The novel deals with the matter of time through its non-linear form of storytelling, but it also addresses the issue of time through the concerns of its characters. Bennie Salazar literally has trouble keeping time, as he miscalculates the number of years it has been since he last heard Stop/Go play. Bennie once said of his idol, Lou Kline, “You’re finished” (37), when the older man became nostalgic about the rock and roll industry. Bennie now behaves in the same manner, complaining about the state of the business and reminiscing about his old friends, “none of whom he’d seen in decades . . . yet still half believed he’d find waiting outside the Mabuhay Gardens (now defunct)” (23). In “Found Objects,” we see that Sasha has anxiety around aging, as, despite being thirty-five years old, “her online profiles all listed her as twenty-eight” (6). In contrast to Bennie’s anxiety about being past his prime, however, we see in Sasha a hope for her future, as in the midst of her shame about her kleptomania, she still hopes for “redemption, transformation—God how she wanted those things” (18).
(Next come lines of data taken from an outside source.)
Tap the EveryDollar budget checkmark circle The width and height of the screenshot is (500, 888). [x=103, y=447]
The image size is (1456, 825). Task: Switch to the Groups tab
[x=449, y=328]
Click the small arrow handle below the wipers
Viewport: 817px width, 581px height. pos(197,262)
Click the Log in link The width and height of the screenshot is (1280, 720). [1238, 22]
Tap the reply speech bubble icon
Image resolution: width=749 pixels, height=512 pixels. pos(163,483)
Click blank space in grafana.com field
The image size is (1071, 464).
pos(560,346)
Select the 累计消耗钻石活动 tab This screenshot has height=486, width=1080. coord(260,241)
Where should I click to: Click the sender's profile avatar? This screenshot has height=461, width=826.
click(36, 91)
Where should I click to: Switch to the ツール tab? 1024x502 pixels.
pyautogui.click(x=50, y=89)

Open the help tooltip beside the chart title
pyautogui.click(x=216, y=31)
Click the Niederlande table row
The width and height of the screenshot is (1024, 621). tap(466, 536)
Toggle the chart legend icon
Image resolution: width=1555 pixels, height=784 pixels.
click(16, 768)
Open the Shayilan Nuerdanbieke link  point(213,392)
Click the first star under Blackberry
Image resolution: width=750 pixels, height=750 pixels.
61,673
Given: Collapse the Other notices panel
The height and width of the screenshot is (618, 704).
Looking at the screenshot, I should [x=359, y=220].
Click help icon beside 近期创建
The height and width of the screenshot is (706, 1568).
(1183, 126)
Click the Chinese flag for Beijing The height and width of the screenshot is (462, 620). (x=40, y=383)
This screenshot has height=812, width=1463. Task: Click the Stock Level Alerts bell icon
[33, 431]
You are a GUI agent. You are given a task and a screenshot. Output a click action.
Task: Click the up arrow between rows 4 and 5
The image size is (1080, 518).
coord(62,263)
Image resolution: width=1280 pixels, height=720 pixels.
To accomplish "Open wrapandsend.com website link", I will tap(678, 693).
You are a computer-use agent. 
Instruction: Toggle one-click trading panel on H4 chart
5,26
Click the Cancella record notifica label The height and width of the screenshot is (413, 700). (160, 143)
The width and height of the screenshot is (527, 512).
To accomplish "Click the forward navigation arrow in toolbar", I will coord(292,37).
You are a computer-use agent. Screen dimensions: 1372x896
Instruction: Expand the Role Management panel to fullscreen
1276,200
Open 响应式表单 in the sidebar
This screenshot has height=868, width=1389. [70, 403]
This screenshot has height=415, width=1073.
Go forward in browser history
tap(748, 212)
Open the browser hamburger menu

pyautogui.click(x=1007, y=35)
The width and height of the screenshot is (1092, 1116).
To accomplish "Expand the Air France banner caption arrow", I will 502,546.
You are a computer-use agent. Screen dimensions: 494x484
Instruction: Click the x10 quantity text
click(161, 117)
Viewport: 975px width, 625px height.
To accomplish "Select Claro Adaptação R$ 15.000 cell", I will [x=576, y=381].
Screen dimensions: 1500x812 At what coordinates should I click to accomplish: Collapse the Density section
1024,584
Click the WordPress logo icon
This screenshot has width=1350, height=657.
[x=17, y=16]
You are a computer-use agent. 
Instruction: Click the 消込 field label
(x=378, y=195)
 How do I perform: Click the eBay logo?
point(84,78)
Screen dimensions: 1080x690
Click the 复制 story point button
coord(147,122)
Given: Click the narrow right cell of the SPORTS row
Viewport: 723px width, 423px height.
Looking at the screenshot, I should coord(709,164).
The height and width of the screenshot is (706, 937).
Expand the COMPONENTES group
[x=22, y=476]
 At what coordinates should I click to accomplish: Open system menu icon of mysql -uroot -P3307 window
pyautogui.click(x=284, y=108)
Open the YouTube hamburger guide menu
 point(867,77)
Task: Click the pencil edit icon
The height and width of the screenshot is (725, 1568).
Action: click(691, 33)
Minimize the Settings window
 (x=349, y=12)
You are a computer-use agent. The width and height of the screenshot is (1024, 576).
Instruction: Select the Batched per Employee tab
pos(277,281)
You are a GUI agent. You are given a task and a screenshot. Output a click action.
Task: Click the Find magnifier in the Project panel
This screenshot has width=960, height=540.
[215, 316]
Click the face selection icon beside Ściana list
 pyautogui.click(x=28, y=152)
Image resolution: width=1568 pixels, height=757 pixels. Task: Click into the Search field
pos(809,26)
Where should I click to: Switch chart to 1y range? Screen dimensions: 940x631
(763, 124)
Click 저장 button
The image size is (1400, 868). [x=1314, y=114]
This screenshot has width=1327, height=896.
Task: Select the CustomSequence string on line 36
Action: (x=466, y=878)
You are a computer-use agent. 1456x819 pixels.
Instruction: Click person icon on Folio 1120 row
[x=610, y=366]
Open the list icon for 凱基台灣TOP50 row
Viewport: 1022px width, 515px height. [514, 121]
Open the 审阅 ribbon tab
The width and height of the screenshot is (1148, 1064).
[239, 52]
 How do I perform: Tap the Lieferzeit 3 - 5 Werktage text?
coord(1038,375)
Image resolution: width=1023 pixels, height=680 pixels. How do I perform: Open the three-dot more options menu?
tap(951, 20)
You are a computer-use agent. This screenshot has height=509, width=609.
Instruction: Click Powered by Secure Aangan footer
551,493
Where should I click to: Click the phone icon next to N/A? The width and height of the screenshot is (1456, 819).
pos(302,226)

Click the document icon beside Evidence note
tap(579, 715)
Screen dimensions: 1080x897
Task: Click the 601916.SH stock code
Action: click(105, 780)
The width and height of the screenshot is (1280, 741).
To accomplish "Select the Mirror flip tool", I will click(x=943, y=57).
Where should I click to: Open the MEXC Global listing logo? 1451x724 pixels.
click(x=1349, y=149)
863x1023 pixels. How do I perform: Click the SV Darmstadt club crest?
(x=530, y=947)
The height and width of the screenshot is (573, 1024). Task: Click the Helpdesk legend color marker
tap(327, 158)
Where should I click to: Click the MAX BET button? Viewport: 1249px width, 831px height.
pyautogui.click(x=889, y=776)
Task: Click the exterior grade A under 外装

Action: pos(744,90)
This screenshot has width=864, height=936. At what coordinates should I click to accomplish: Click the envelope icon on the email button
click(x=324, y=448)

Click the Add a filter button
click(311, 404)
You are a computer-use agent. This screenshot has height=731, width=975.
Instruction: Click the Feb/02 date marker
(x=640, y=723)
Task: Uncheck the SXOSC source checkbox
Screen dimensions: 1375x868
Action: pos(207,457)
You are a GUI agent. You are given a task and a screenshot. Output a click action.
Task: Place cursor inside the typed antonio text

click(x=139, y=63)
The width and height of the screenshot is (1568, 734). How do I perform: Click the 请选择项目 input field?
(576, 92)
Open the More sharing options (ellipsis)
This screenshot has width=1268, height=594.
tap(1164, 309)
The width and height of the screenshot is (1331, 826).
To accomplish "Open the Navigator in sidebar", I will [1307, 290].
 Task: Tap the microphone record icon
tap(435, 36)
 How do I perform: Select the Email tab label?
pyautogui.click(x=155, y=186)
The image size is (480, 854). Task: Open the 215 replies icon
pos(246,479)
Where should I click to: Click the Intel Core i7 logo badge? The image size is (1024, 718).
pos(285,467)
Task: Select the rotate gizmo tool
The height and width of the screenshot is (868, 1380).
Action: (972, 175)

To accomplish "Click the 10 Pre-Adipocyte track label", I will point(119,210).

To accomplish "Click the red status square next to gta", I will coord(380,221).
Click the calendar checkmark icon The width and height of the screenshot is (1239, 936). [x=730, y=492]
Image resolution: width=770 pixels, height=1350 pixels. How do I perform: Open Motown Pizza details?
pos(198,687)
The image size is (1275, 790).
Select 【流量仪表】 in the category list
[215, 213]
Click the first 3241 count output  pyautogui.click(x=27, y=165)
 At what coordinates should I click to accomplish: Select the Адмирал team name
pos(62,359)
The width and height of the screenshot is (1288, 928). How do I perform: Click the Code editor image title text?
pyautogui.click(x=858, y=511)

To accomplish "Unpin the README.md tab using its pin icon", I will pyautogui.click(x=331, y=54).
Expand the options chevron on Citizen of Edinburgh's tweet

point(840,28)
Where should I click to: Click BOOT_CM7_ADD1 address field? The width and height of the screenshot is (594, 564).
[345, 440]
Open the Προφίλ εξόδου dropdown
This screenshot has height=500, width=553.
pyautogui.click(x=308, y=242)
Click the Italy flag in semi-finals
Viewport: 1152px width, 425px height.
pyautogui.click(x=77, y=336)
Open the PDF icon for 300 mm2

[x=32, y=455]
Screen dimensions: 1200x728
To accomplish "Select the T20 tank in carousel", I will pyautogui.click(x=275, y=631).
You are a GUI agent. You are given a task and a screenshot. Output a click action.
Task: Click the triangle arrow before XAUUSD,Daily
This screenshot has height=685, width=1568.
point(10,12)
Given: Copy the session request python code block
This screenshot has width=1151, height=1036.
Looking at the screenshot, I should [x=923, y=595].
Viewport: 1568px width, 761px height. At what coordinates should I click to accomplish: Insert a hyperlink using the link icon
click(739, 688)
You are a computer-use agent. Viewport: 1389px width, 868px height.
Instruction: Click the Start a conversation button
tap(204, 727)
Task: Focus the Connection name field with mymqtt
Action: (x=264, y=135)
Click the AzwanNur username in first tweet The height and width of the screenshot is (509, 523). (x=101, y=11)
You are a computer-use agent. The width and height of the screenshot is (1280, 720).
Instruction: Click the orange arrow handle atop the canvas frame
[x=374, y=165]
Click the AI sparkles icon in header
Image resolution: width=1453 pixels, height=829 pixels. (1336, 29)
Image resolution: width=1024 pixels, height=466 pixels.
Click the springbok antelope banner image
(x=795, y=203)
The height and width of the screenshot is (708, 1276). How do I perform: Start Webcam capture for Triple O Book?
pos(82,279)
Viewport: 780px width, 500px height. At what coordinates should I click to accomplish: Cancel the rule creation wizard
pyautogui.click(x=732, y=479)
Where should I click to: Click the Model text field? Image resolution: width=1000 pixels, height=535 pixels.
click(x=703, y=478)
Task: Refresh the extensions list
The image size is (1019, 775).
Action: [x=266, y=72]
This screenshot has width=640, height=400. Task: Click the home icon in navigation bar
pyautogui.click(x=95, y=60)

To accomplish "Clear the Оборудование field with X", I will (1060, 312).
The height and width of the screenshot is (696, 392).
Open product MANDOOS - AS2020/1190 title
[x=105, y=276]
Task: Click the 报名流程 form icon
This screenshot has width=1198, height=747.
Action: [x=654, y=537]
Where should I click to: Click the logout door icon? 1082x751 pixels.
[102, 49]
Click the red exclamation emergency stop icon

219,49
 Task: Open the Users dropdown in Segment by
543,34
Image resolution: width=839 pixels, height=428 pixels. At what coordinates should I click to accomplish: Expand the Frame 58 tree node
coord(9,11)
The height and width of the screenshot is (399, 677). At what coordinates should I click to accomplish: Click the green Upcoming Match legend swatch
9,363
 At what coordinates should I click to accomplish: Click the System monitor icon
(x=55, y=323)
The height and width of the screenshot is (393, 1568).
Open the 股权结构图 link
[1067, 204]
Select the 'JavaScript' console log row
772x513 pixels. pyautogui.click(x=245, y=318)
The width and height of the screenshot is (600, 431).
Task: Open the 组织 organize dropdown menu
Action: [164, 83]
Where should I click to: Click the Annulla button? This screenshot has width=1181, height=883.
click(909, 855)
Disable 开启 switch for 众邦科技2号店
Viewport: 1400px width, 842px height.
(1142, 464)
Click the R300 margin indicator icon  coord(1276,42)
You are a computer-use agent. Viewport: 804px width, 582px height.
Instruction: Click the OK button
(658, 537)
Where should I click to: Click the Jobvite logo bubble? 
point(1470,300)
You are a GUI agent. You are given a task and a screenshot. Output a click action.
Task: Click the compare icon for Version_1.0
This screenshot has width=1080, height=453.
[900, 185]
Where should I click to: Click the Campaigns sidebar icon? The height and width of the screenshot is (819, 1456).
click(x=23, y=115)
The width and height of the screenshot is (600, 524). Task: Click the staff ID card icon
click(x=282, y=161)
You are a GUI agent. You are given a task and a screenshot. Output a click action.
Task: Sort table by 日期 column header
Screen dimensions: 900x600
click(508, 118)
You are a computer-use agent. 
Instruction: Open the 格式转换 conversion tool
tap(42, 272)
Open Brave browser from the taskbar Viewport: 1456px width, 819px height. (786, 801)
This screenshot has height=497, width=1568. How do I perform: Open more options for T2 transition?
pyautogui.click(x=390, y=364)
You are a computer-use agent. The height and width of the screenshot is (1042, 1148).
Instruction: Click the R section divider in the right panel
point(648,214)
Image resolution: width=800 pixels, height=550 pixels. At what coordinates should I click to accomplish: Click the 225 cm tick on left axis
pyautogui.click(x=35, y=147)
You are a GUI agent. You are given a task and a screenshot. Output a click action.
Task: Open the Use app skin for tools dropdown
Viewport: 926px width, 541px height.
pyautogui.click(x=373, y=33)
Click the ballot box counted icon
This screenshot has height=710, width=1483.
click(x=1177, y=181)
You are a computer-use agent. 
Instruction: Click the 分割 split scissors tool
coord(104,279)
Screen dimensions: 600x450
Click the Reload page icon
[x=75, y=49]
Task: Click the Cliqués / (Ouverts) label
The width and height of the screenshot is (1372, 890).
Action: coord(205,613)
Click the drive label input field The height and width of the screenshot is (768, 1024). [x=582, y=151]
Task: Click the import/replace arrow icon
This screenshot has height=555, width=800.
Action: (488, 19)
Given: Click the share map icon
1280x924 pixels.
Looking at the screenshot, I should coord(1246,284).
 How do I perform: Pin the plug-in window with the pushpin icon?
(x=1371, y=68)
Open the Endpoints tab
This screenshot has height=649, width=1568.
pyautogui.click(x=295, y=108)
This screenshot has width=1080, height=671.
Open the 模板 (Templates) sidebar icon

Another theme that emerges in these first chapters is the power of narrative to affect reality. In “Found Objects,” the immediate story is a disturbing one, as Sasha seems to be trapped in self-destructive behavior. Having just confessed and returned a stolen wallet to one woman, she is still compelled to look through Alex’s wallet. Serving as a counterpoint to this immediate narrative, however, are Sasha’s therapy sessions, in which she discusses with Coz what is going on inside her head as she acts out these unhealthy behaviors. Through the layering of narratives, we understand that there is hope for Sasha, that this is “a story whose end has already been determined: she would get well” (6). In contrast to Sasha’s success with her therapist, Bennie rejects the therapist he and Chris are meant to see. Furthermore, he is constantly fighting what the therapist describes as the “Will to Divulge” (24); Bennie’s urge to recount to his son all those memories that provoke his own sense of shame. Bennie is burdened by the ways in which his own stories play over and over in his mind, and the closest he comes to release is when Sasha finds the scribbled notations he keeps as a means of controlling his urge to tell the stories to Chris. When Sasha finds the note, he initially feels “agony, as if the words themselves might provoke catastrophe” (37), but then he feels relief to have them uttered aloud.